## Information provided
[Start of Attachment]

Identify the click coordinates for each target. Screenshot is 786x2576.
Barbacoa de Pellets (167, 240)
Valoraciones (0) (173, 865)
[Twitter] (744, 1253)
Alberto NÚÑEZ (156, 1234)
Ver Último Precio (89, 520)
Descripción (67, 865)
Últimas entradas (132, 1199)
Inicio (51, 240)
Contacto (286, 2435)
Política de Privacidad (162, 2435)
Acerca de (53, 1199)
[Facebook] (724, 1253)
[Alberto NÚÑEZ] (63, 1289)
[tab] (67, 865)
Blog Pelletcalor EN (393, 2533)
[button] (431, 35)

[End of Attachment]
[Start of Attachment]

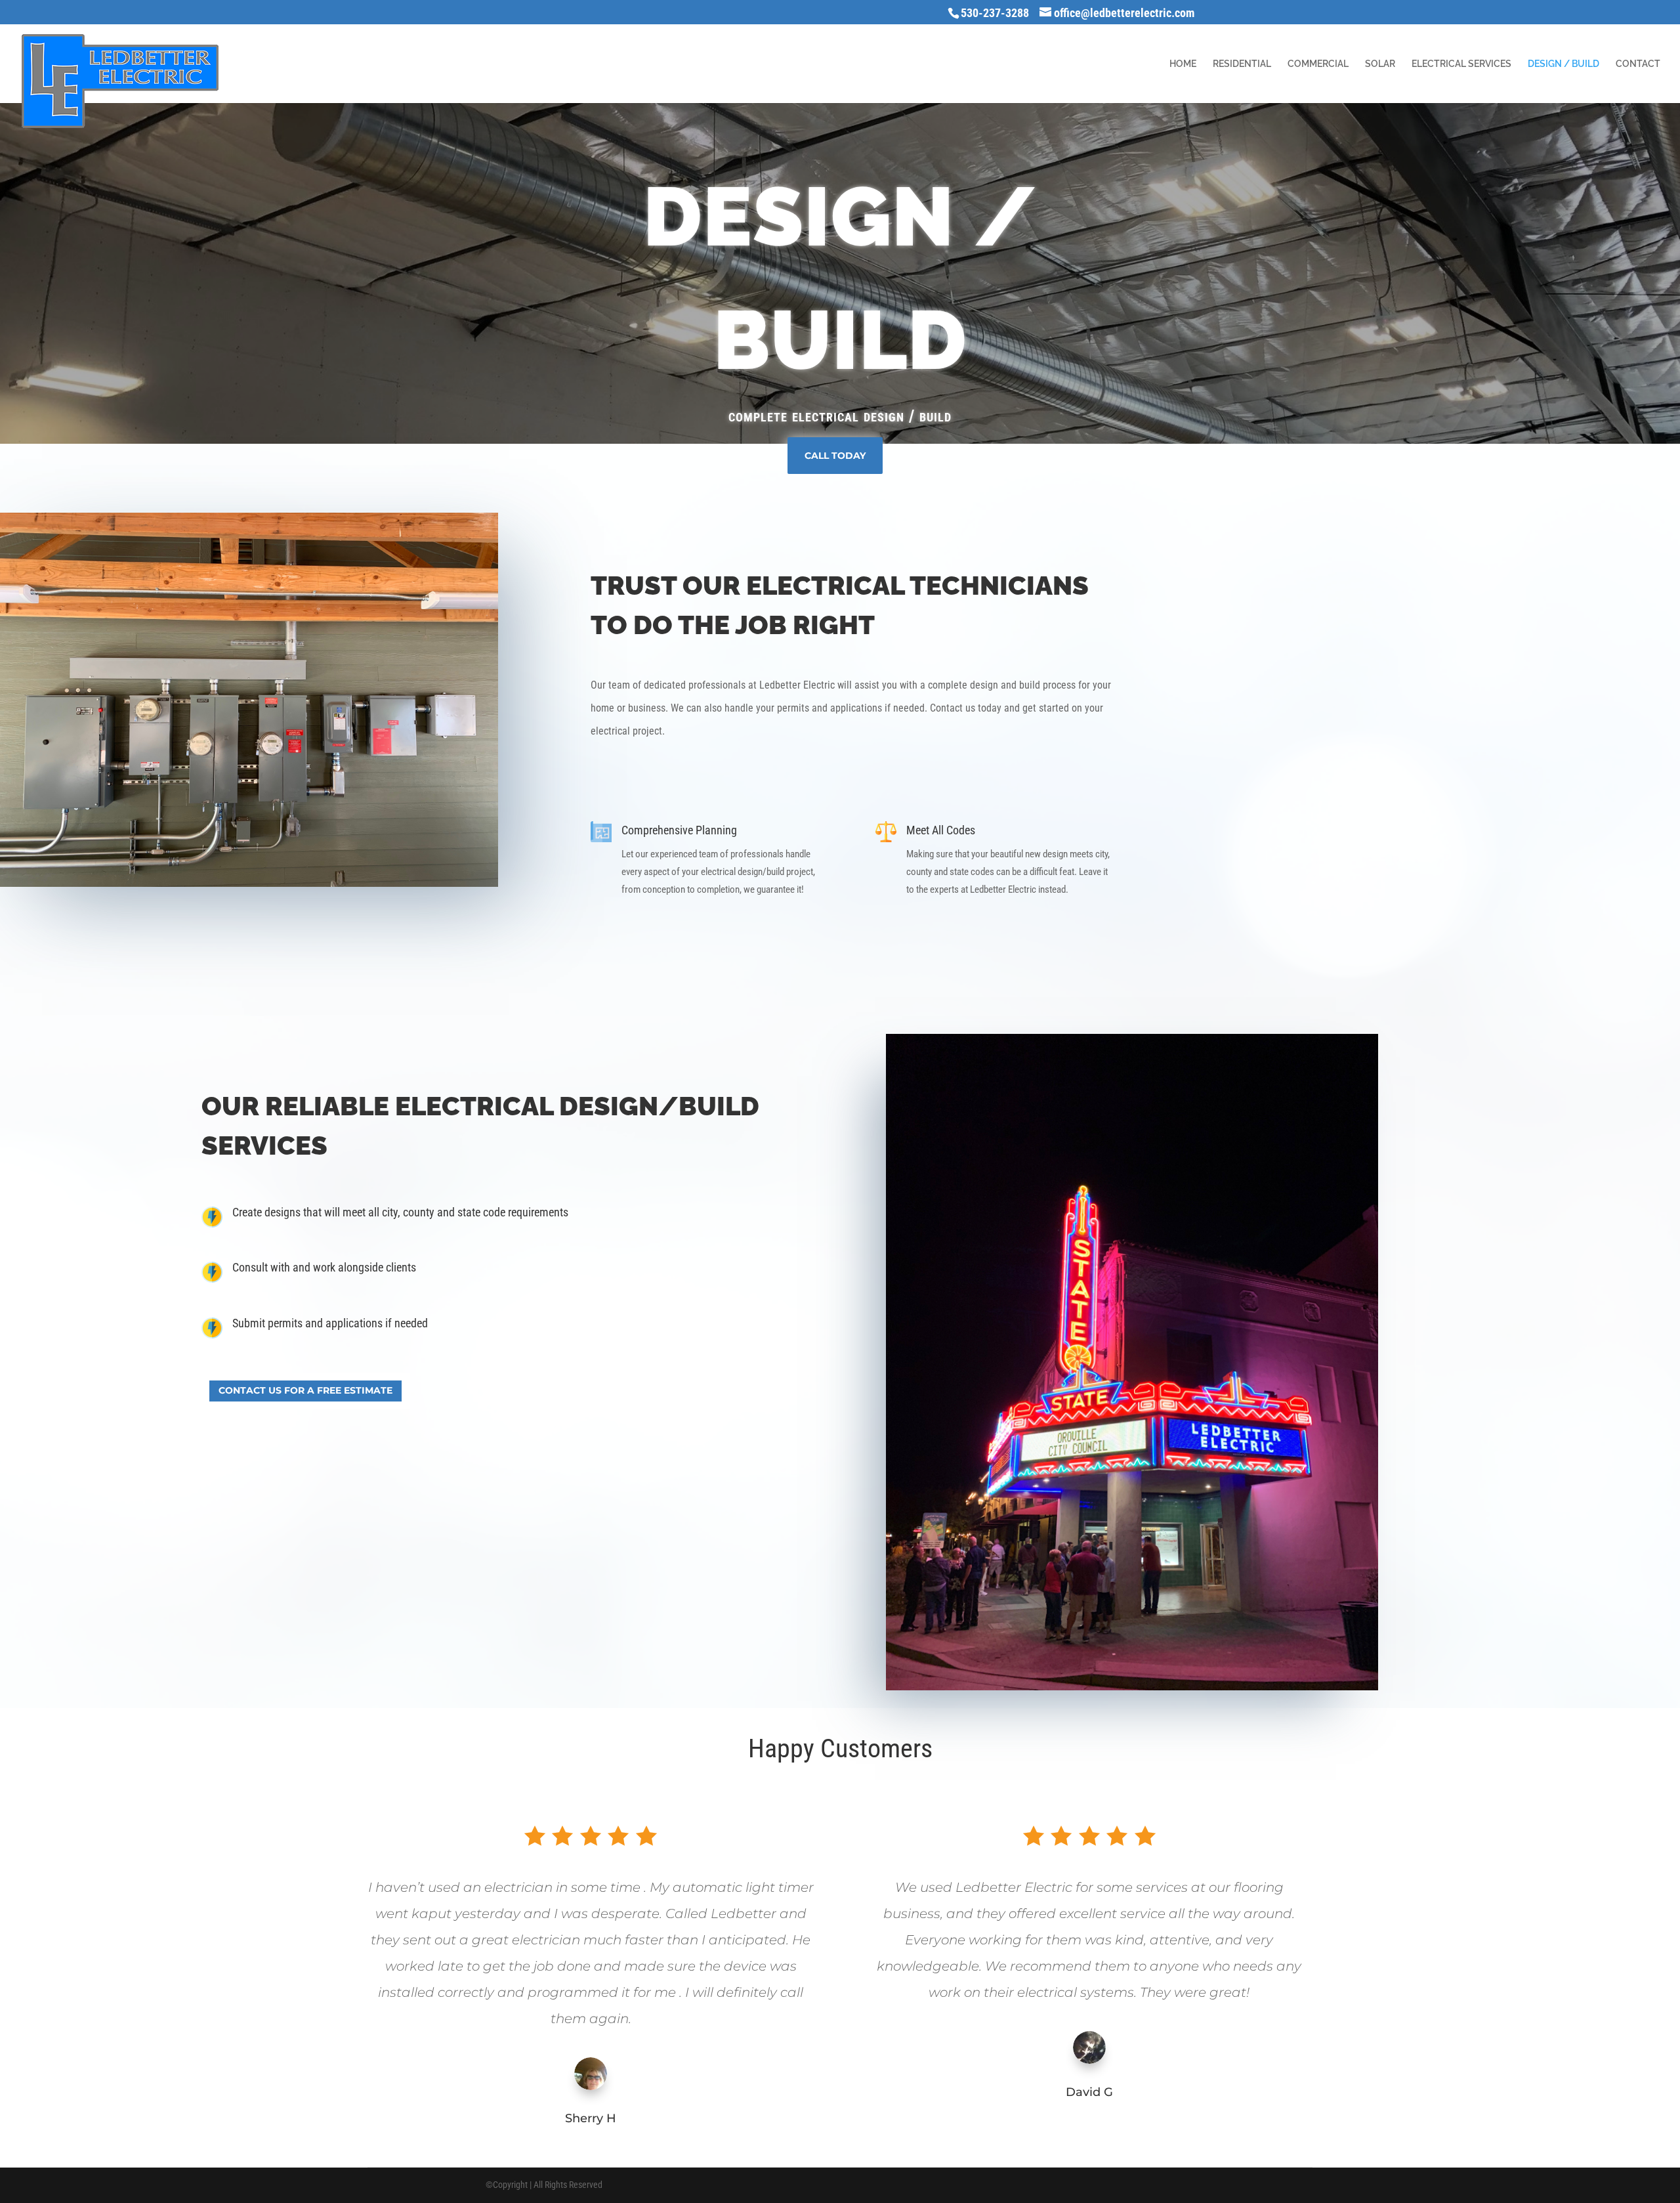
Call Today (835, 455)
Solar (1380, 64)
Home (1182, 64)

[End of Attachment]

## What to produce
All that should be written out is the stretch of lines above between the one holding "[Twitter] (744, 1253)" and the one holding "[button] (431, 35)", inclusive, exactly as given.

## Exercise result
[Twitter] (744, 1253)
Alberto NÚÑEZ (156, 1234)
Ver Último Precio (89, 520)
Descripción (67, 865)
Últimas entradas (132, 1199)
Inicio (51, 240)
Contacto (286, 2435)
Política de Privacidad (162, 2435)
Acerca de (53, 1199)
[Facebook] (724, 1253)
[Alberto NÚÑEZ] (63, 1289)
[tab] (67, 865)
Blog Pelletcalor EN (393, 2533)
[button] (431, 35)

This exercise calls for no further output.